Libraries taught us to think carefully before we write. Someone might discover you when you quote out of context, whether you are in front of your teacher, peers in class, or even your conscience. You gained the admiration of authorship. It was not about being clever, as you wrote, but about being specific and unique.
I recall reading a single topic across four books to understand and internalise the point. That effort mattered. It developed our intellectual strength. It sharpened our language. This gave us confidence as writers. We could write what we knew, which was not how we would write using algorithms today.
Nowadays, I see something unbelievable: empty libraries with no one inside. They are filled with shelves but lack readers.
The same cannot be said for technology or AI. What is concerning is how the convenience of using technology is replacing thinking. Many students today do not even bother to verify sources, exchange ideas, or question authenticity. Production, replication, copying, and pasting content occur without knowledge, consideration, or ownership. The habit of inquisitiveness is gradually fading away.
Learning to ask questions more effectively is also educational, not just about finding answers. This skill is naturally cultivated in libraries. A library stimulates curiosity. You go out to get a book and come back with three. You realise that you have been looking at things you never intended to examine. It is a challenging form of learning in which information is presented to learners. This environment fosters creativity by allowing the mind to explore without bias.

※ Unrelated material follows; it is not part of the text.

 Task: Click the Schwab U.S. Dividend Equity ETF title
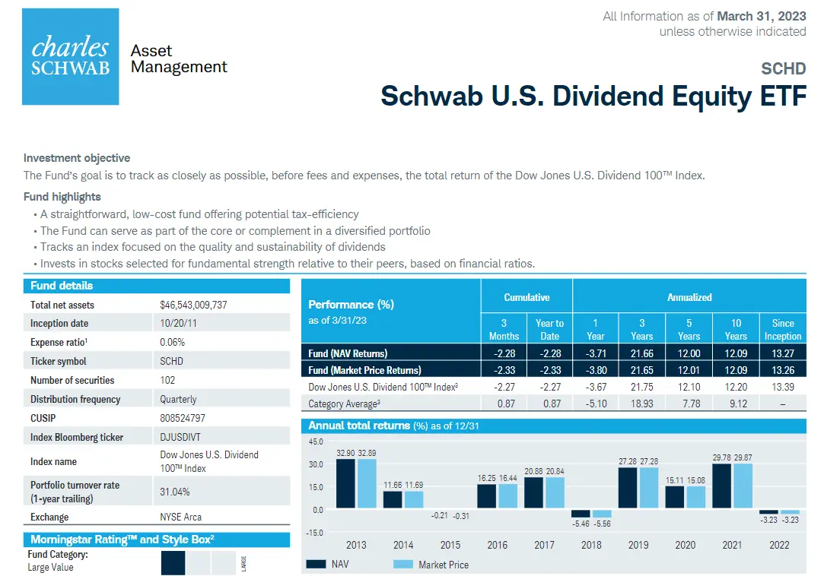coord(593,96)
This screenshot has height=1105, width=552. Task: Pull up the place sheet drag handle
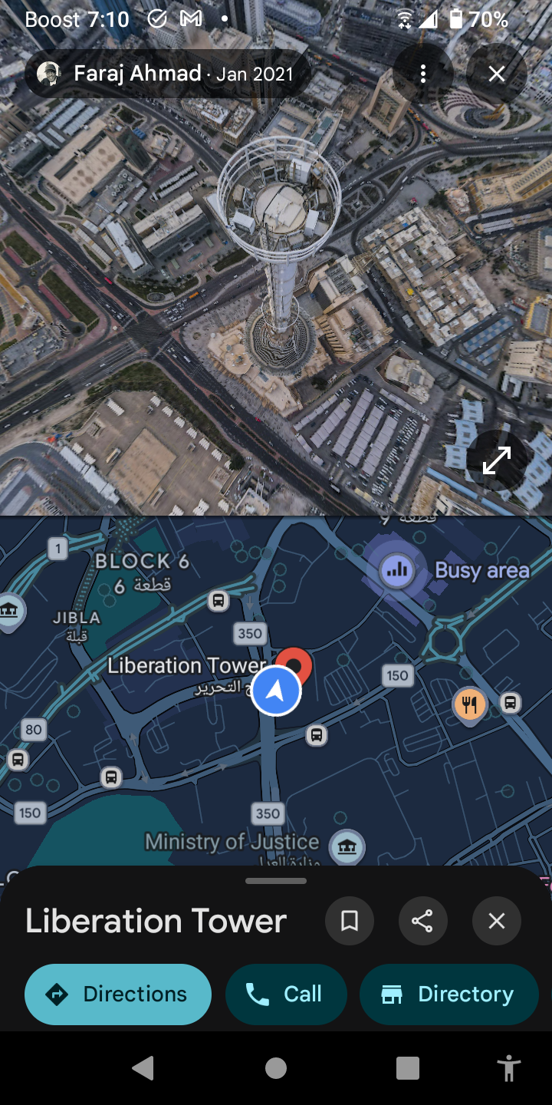(276, 881)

AI cannot replace the habit of reading broadly, the joy of rediscovering a forgotten author, or the pleasure of connecting ideas across different books. As a result, students miss the most vital part of learning: trusting their own thinking instead of relying solely on generated content.

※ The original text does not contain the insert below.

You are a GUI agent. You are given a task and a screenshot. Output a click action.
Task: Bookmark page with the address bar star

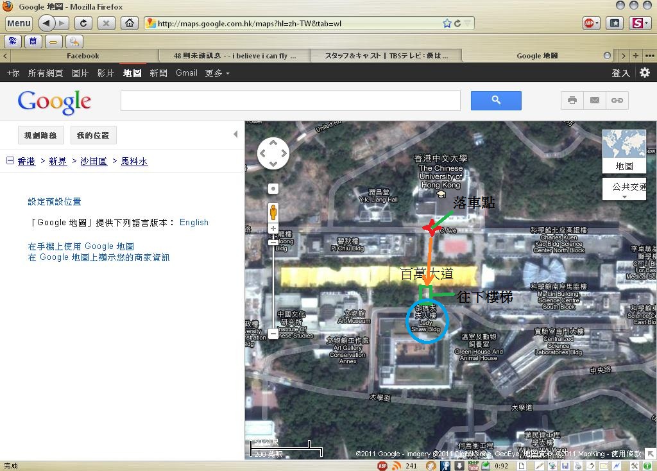[447, 23]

More importantly, libraries teach you to locate sources, synthesise insights, draw correlations, and share knowledge. This skill is largely lost when content is delivered all at once, without references. It also diminishes the appreciation of the output when Artificial Intelligence tools produce everything. While students’ use of AI does not concern me personally, I feel that they are less engaged with the material. AI is replacing the ability to verify, interpret and reflect.
Libraries are not outdated; the real problem is that our habits are evolving. Students should be encouraged to read more to improve their writing. They need exposure to complex texts to develop a strong mind. Nothing can replace the skills gained through reading, questioning, and verification in the library. Students should not only reclaim the library’s physical space but also its mindset. They should sit with a book, argue with it, and also learn to disagree with the author. Take notes and rephrase sentences in their own words. I don’t mean they should write only through sheer hard work, but rather through quick, thoughtful effort, because the best writers are not the fastest but the most thoughtful.
Those who can think and express their ideas in writing will always stand out among students. It is not those who constantly absorb information but those who can understand, question, and wisely acquire knowledge who will shape the future. The use of traditional writing and libraries is part of the past, but remains an essential component of a good education. By rediscovering the value of libraries, students can regain a sense of the traditional learning process and, accordingly, restore confidence, clarity, and meaning.
However, young people spend more time on social media than on other activities. They are in a rush for no meaningful purpose and have low attention spans. Even governments are thinking about it. Australia has banned more than 1 million social media accounts linked to users under 16, a measure that has sparked debate.
Meanwhile, words of T S Eliot, “The very existence of libraries affords the best evidence that we may yet have hope for the future of man,” remind us that libraries patiently await a future generation that will take the time to rediscover the joy of learning the hard but righteous way.